Dans cette affaire, le bail commercial prévoyait que le preneur :
- entretiendra les lieux loués en bon état de réparations locatives ; et
- ne pourra exiger du bailleur (…) aucune mise en état ni aucune réparation sauf les réparations prévues par l’article 606 du Code civil.
Le preneur a demandé au bailleur le paiement des travaux de remplacement des fenêtres en considérant qu’il s’agissait de grosses réparations prévues par l’article 606 du Code civil dont le coût incombait au bailleur aux termes du bail, ce que le bailleur a contesté.
Pour mémoire, l’article 606 du Code civil prévoit que les grosses réparations « sont celles des gros murs et des voûtes, le rétablissement des poutres et des couvertures entières » ; « celui des digues et des murs de soutènement et de clôture aussi en entier » ; « toutes les autres réparations sont d’entretien« .
La Cour de cassation retient que pour être qualifiés de « grosses réparations« , les travaux doivent affecter l’immeuble dans « sa structure » et dans sa « solidité générale », sans être nécessairement expressément visés à l’article 606 du Code civil.
Ce faisant, la Cour de cassation adopte une interprétation extensive de la notion de « grosses réparations » en réaffirmant quasiment « mot pour mot » la position de principe qu’elle avait d’ores et déjà adoptée par une décision rendue le 13 juillet 2005 (Cass. Civ. 13/07/2005 n° 04-13.764) . Ainsi, la Cour de cassation semble donc avoir abandonné définitivement l’interprétation restrictive consistant à considérer que l’énumération des grosses réparations figurant à l’article 606 du Code civil était limitative (Cass. Civ. 25/10/1983 n° 82-11.261 ; Cass. Civ. 27/11/2002 n°01-12.816).
Dans la présente affaire, la Cour d’appel d’Amiens avait, pour sa part, retenu « d’une part, que, lorsqu’une clause du contrat met à la charge du bailleur les grosses réparations édictées par l’article 606 du code civil, [le bailleur] doit supporter toutes les réparations d’entretien utiles au maintien permanent de l’immeuble et non uniquement celles strictement énoncées par l’article précité et, d’autre part, que le remplacement des fenêtres constitue une grosse réparation« .

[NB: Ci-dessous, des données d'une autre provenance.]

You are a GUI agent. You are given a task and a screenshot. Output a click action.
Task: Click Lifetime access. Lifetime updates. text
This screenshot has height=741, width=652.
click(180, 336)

En statuant ainsi sans avoir relevé que les travaux litigieux « intéressaient l’immeuble dans sa structure et sa solidité générale », la Cour de cassation casse l’arrêt de la Cour d’appel et renvoie aux juges du fond le soin d’apprécier souverainement si les travaux de remplacement de fenêtres peuvent être qualifiés de « grosses réparations » affectant l’immeuble « dans sa structure et sa solidité générale » pour en déduire, le cas échéant, que le coût de ces travaux doit être pris en charge par le bailleur.